Thus, land, sea and air action seem to be in store for the Tamil-speaking North and East, and terrorist bombings seem to be a distinct possibility in the Sinhala-speaking south."It is a frightening prospect," commented Iqbal Athas, the defence correspondent of The Sunday Times. "Will there be multiple bomb blasts in Colombo?" asked an anxious foreign diplomat.
The LTTE has already charged that the Sri Lankan Armed forces are holding "provocative exercises" in Muhamalai, south of Jaffna. Its military spokesman, R Ilanthirayan, said in Geneva that the Army chief, Lt Gen Sarath Fonseka, had briefed commanders of fighting units in Jaffna last Saturday. Government spokesman and websites were, however, silent on the LTTE's allegations.
No eagerness to find meeting ground
The root cause of fears about another round of fighting is that at Geneva, neither the government nor the LTTE showed any eagerness to find middle ground or even a meeting ground on the road issue.
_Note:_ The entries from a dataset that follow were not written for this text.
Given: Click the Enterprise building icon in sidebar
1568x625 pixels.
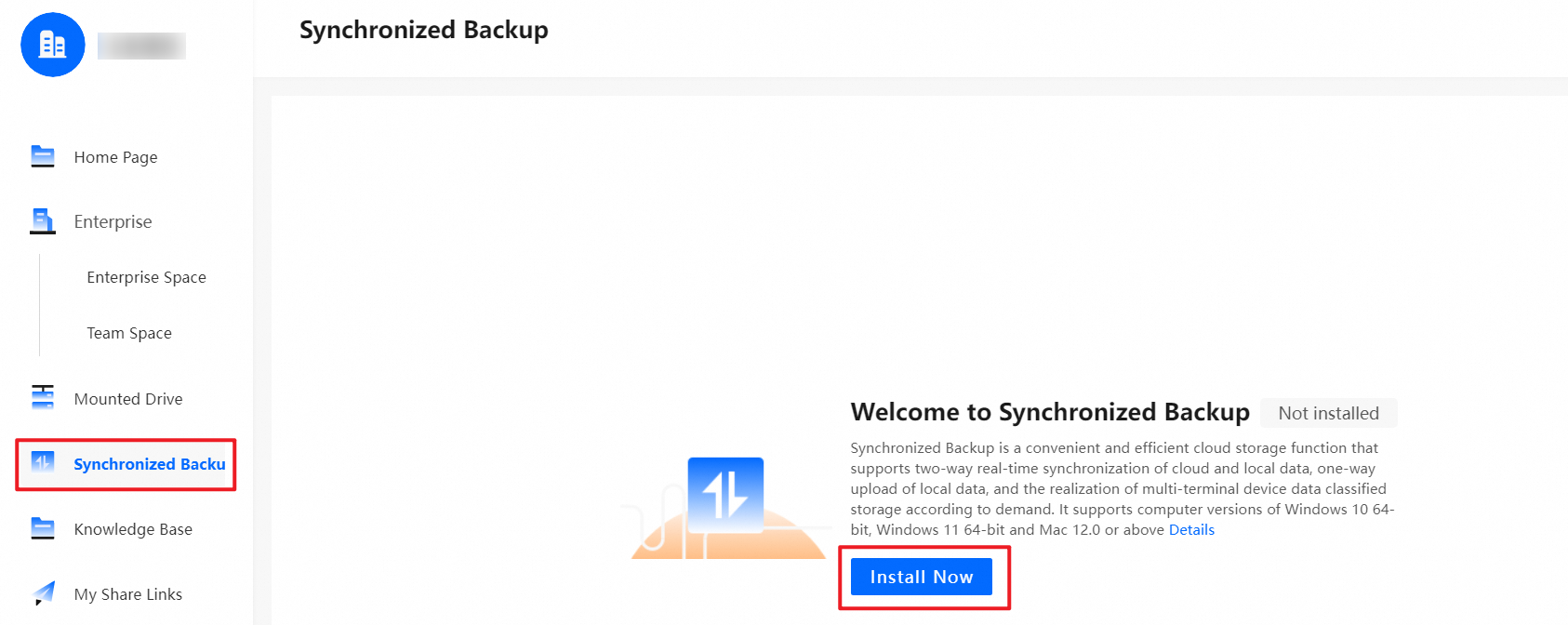Looking at the screenshot, I should coord(43,221).
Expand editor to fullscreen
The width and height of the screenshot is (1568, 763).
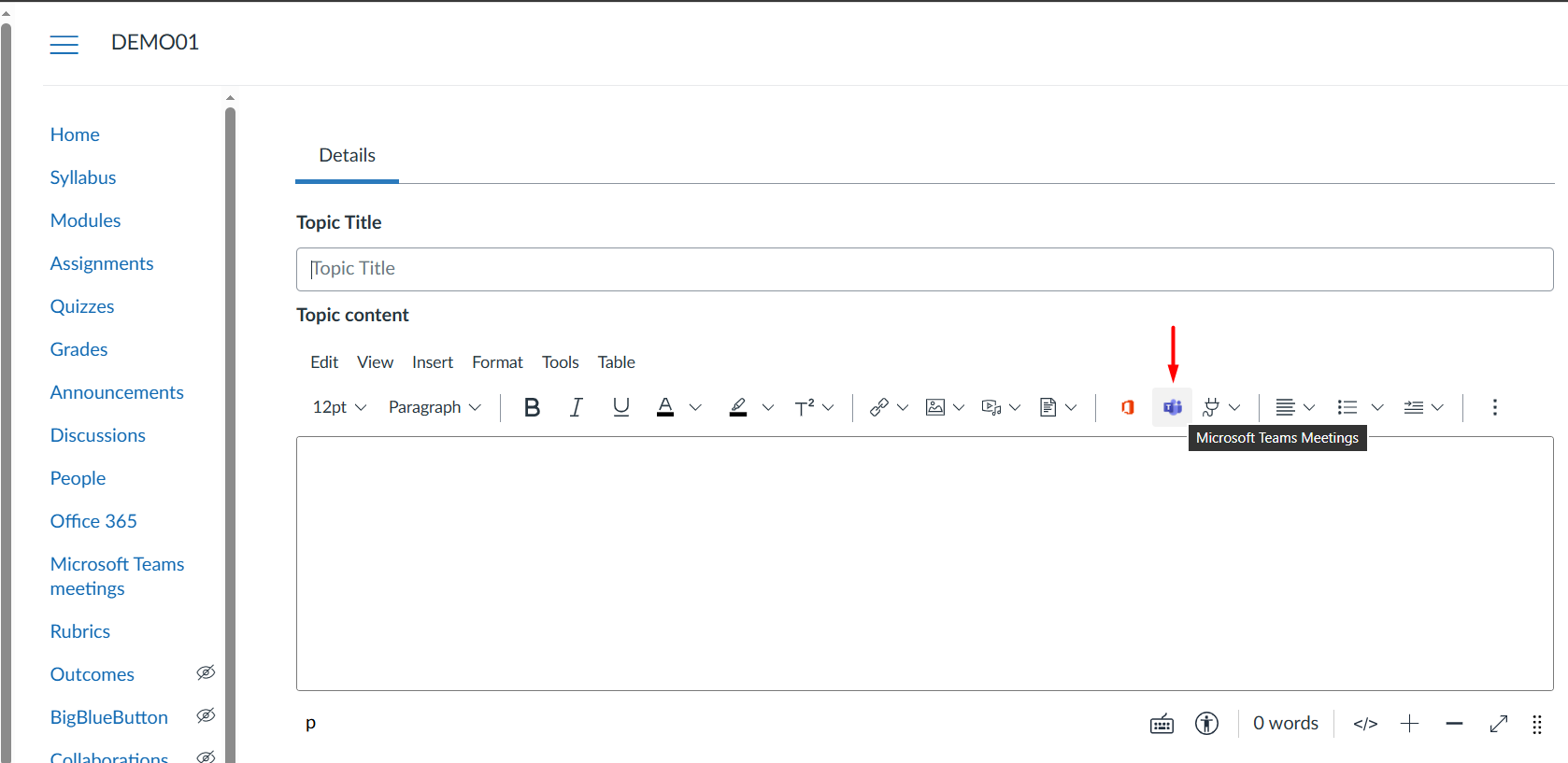tap(1498, 724)
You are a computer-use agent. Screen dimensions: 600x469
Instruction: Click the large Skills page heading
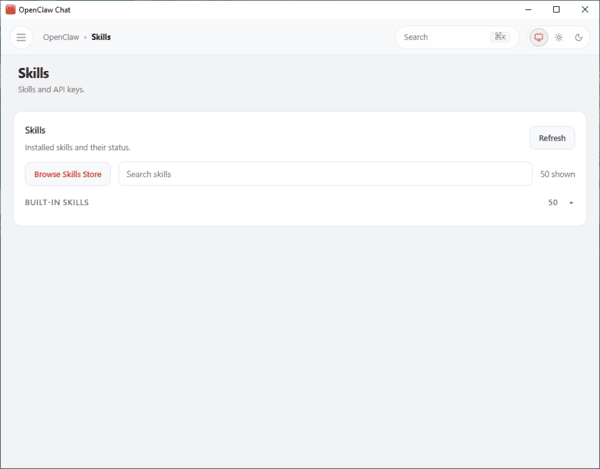(x=34, y=73)
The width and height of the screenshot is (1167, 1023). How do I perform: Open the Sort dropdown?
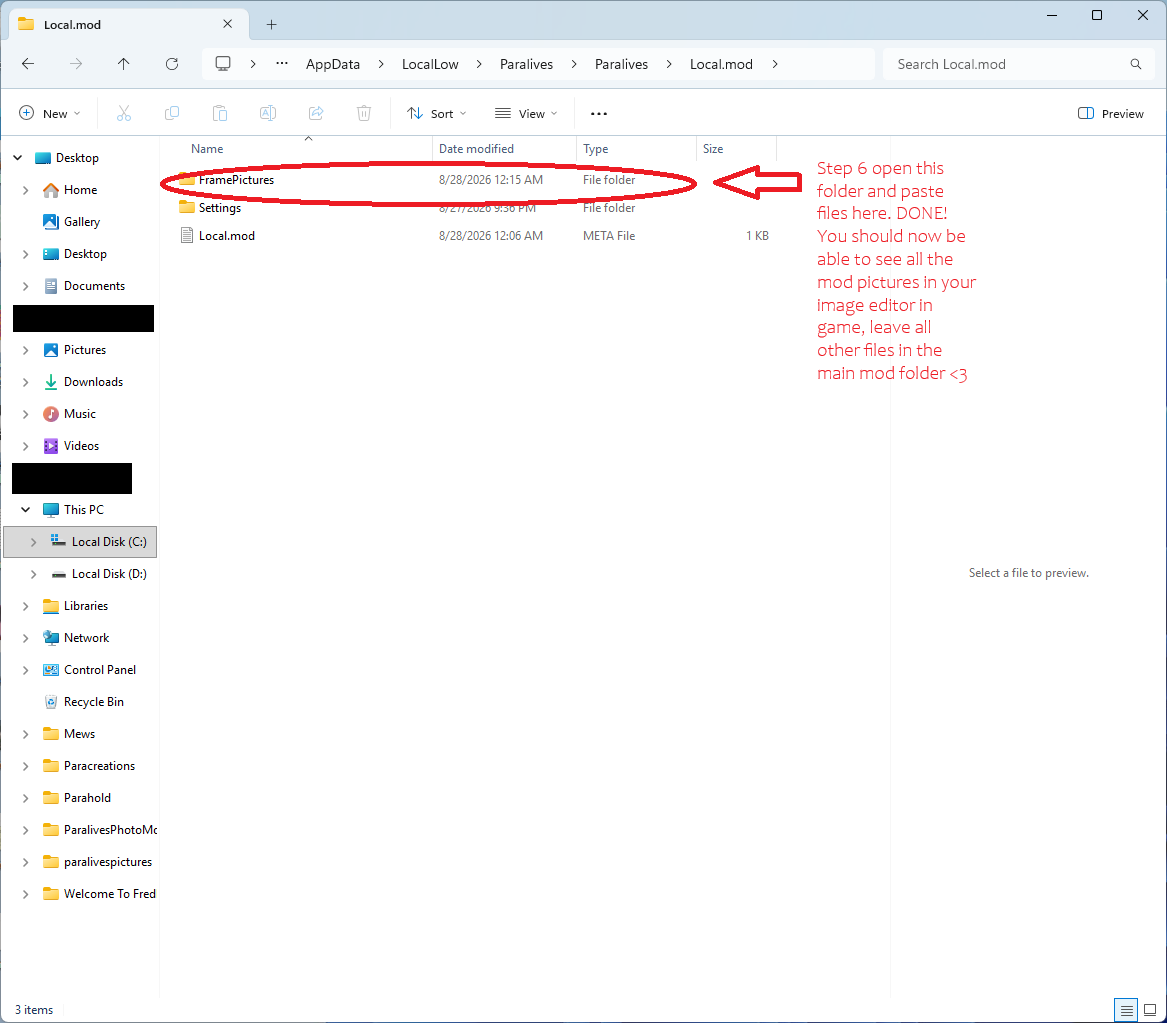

Both had made it a prestige issue, which could be settled only by a trial of brute strength on the ground. In a press release issued after the talks, the government said that it would continue to supply all the needs of the Jaffna peninsula by a sea route, till such time the Muhamalai check point on the A9 road could be restored with "adequate protection for the civilians." "When the LTTE was asked to provide safety assurances for the ships, this was refused," the government statement pointed out.
Blaming the LTTE for the closure of the road, it said that it was after the LTTE attacked Muhamalai in August, that the road had to be closed. "The situation still remains insecure with the LTTE mounting attacks," the government said. In its post-talks statement, the LTTE said that closure of the A9 was like erecting a "Berlin wall". The 600,000 Tamil people of the Jaffna peninsula were living in an "open prison" guarded by 60,000 Sri Lankan troops, it said. The LTTE charged that the government had a hidden "military agenda" behind the closure of the road.
When the government delegation argued that the closure of the A9 was not new and that it was closed between 1994 and 2002, the LTTE pointed out that that was a time of war and asked if by closing the road now, the government was intending to push the Tamil people to war, defeat them, and then negotiate with a subjugated people.
The LTTE said that it was ready to fix a date for the next meeting and had asked if the government would open the road before that date. But the government did not respond positively, it pointed out.